GIVEN INSTRUCTION: Convert the lines of the items below into a Markdown table with two columns, Row and Line, numbering each row and omitting blank lines. Leave the pictures out of the answer.

PROVIDED DATA:

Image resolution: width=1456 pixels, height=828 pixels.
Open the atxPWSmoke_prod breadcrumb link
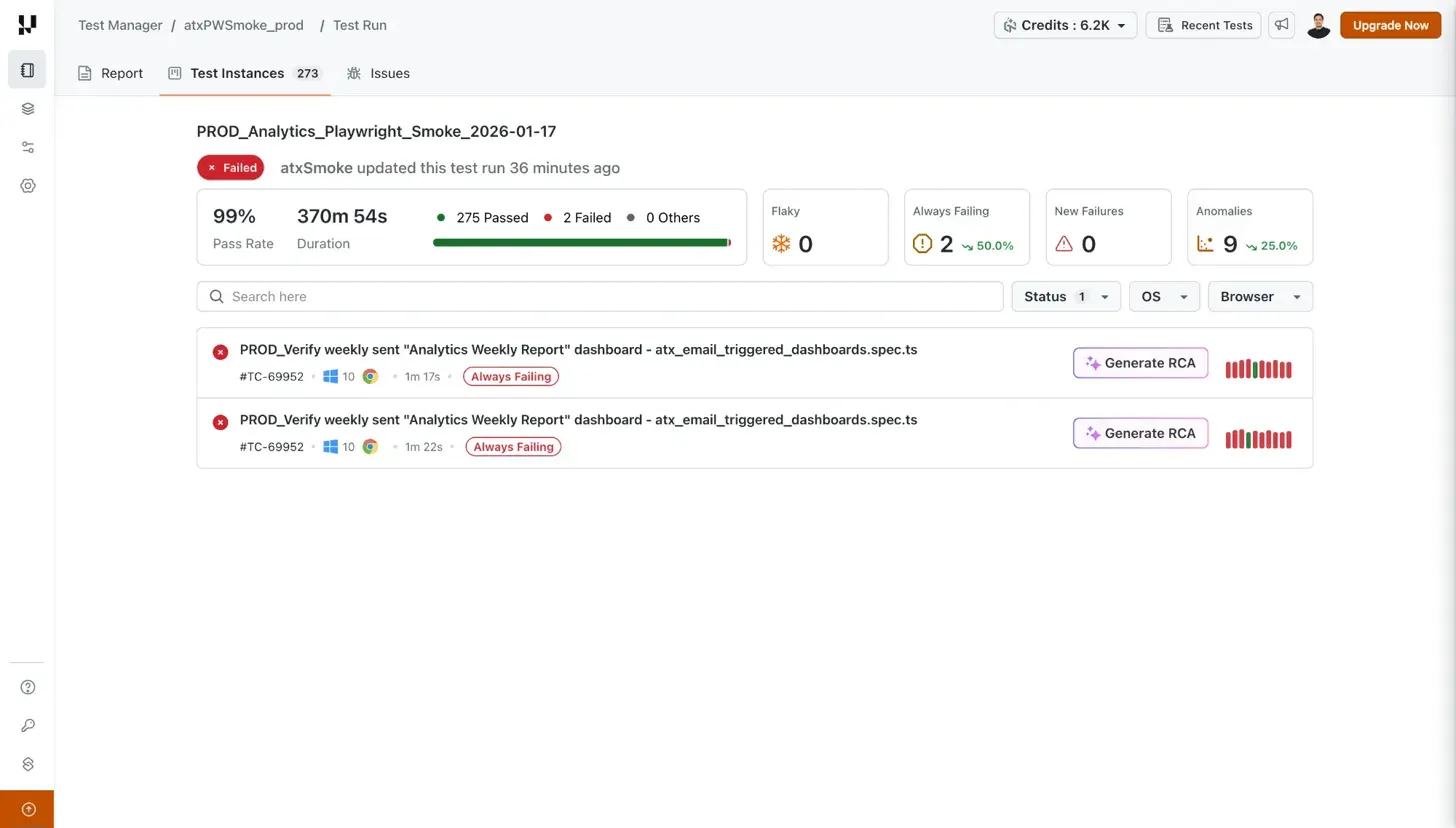pyautogui.click(x=243, y=25)
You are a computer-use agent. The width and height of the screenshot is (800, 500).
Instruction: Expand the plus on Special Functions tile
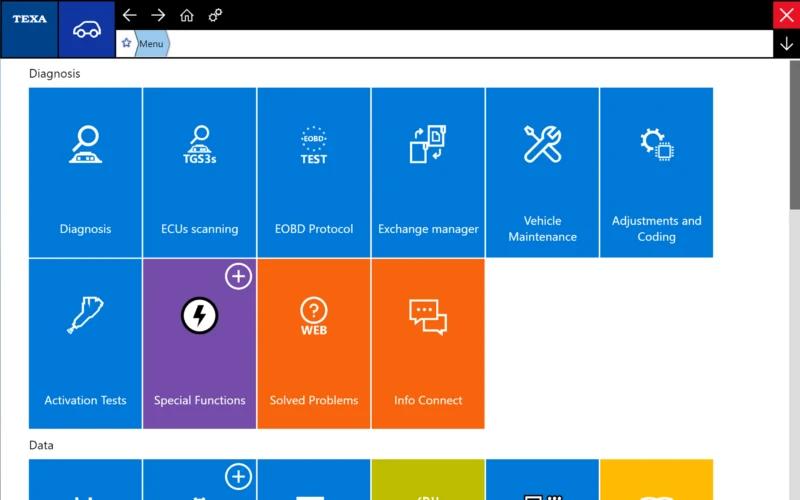point(238,276)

PROBLEM SOLUTION:
| Row | Line |
|---|---|
| 1 | Image resolution: width=1456 pixels, height=828 pixels. |
| 2 | Open the atxPWSmoke_prod breadcrumb link |
| 3 | pyautogui.click(x=243, y=25) |
| 4 | You are a computer-use agent. The width and height of the screenshot is (800, 500). |
| 5 | Instruction: Expand the plus on Special Functions tile |
| 6 | point(238,276) |